Remember: contracts should reflect actual working practices. If your managers supervise day-to-day, set working hours, and treat the contractor like an employee, a substitution clause on paper won’t keep you outside IR35. Align behaviour with the paperwork.
Common IR35 Risk Factors HMRC Looks For
IR35 status is judged on the reality of the relationship. These are the classic indicators - none is decisive on its own, but together they paint a picture.
Control
Who decides how, when and where the work is done? A high degree of supervision, direction and control suggests employment. Outside IR35 engagements are typically outcome-based with autonomy over method and schedule.
Substitution
A genuine, exercisable right to send a suitably qualified substitute (not just theoretical) points towards business-to-business services. If the work is inherently personal and substitution wouldn’t be permitted in practice, that leans employee-like.

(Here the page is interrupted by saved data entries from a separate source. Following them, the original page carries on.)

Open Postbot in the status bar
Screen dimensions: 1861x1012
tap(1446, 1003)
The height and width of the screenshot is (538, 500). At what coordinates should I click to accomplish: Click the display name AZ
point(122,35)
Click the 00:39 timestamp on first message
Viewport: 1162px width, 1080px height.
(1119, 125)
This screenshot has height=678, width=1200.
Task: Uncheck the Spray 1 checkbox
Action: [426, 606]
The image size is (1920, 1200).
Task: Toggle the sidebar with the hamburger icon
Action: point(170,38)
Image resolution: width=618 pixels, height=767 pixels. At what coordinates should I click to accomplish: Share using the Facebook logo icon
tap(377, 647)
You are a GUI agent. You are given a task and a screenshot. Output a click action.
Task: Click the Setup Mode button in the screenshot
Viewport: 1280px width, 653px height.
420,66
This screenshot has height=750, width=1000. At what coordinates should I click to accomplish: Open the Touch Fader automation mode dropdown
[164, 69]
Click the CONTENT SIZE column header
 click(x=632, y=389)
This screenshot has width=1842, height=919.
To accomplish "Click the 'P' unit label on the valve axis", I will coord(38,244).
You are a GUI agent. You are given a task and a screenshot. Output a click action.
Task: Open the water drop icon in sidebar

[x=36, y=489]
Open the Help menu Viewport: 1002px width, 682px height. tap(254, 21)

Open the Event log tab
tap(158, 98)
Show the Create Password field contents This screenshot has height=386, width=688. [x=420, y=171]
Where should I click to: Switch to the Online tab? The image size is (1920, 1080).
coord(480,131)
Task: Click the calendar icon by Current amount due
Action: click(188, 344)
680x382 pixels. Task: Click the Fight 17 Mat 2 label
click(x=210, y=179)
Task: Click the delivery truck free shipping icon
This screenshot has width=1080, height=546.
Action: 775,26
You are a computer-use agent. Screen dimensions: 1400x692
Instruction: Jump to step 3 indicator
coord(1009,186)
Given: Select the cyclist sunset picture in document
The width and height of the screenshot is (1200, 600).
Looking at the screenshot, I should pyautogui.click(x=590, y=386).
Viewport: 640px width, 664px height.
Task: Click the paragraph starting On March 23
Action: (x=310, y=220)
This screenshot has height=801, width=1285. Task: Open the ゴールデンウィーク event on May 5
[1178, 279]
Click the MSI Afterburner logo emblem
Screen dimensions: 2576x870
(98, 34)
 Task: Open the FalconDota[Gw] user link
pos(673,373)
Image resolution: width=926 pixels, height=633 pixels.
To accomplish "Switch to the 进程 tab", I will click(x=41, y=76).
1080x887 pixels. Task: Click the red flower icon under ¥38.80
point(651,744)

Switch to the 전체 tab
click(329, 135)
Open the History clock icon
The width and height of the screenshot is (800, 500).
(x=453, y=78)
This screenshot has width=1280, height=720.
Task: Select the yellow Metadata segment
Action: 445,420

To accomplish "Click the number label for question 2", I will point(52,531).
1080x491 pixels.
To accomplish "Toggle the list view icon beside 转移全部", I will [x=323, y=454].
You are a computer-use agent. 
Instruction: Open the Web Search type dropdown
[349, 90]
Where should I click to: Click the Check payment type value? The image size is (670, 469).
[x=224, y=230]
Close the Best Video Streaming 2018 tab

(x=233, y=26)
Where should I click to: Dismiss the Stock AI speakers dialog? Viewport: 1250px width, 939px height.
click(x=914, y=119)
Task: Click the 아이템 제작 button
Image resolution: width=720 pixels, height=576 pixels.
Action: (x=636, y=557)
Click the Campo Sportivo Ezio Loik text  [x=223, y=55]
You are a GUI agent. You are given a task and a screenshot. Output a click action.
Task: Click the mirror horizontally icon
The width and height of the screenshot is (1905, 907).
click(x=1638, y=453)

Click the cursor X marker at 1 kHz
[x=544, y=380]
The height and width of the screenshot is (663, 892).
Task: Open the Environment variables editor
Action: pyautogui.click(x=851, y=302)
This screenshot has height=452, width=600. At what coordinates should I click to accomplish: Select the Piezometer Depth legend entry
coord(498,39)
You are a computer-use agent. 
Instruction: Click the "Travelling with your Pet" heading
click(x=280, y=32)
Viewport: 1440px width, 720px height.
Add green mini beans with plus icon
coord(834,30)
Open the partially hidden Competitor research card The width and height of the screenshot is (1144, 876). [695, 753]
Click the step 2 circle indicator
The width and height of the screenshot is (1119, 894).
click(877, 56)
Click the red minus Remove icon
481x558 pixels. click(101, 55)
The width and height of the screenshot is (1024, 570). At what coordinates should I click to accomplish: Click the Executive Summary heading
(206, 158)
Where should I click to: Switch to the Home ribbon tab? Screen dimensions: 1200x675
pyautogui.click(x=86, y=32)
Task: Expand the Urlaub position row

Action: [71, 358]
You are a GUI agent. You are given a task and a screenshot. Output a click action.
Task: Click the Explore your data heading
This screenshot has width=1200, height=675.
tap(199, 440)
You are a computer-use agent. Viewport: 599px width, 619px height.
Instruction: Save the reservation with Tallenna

Mutuality Of Obligation (MOO)
Is there an ongoing obligation to offer work and accept it? Open-ended, continuous work with guaranteed hours can look like employment. Project-based statements of work, with defined deliverables and no obligation to offer/accept beyond the scope, point the other way.
Financial Risk
Employees face little to no financial risk. Contractors who price by project, fix defects at their own cost (if they fall short of agreed standards), maintain insurance and have a real chance of profit/loss look more like independent businesses.
Part And Parcel Of The Organisation
If the contractor is embedded in your org chart, manages your staff, uses only your equipment, attends all-hands, and is indistinguishable from employees, HMRC may view them as inside IR35.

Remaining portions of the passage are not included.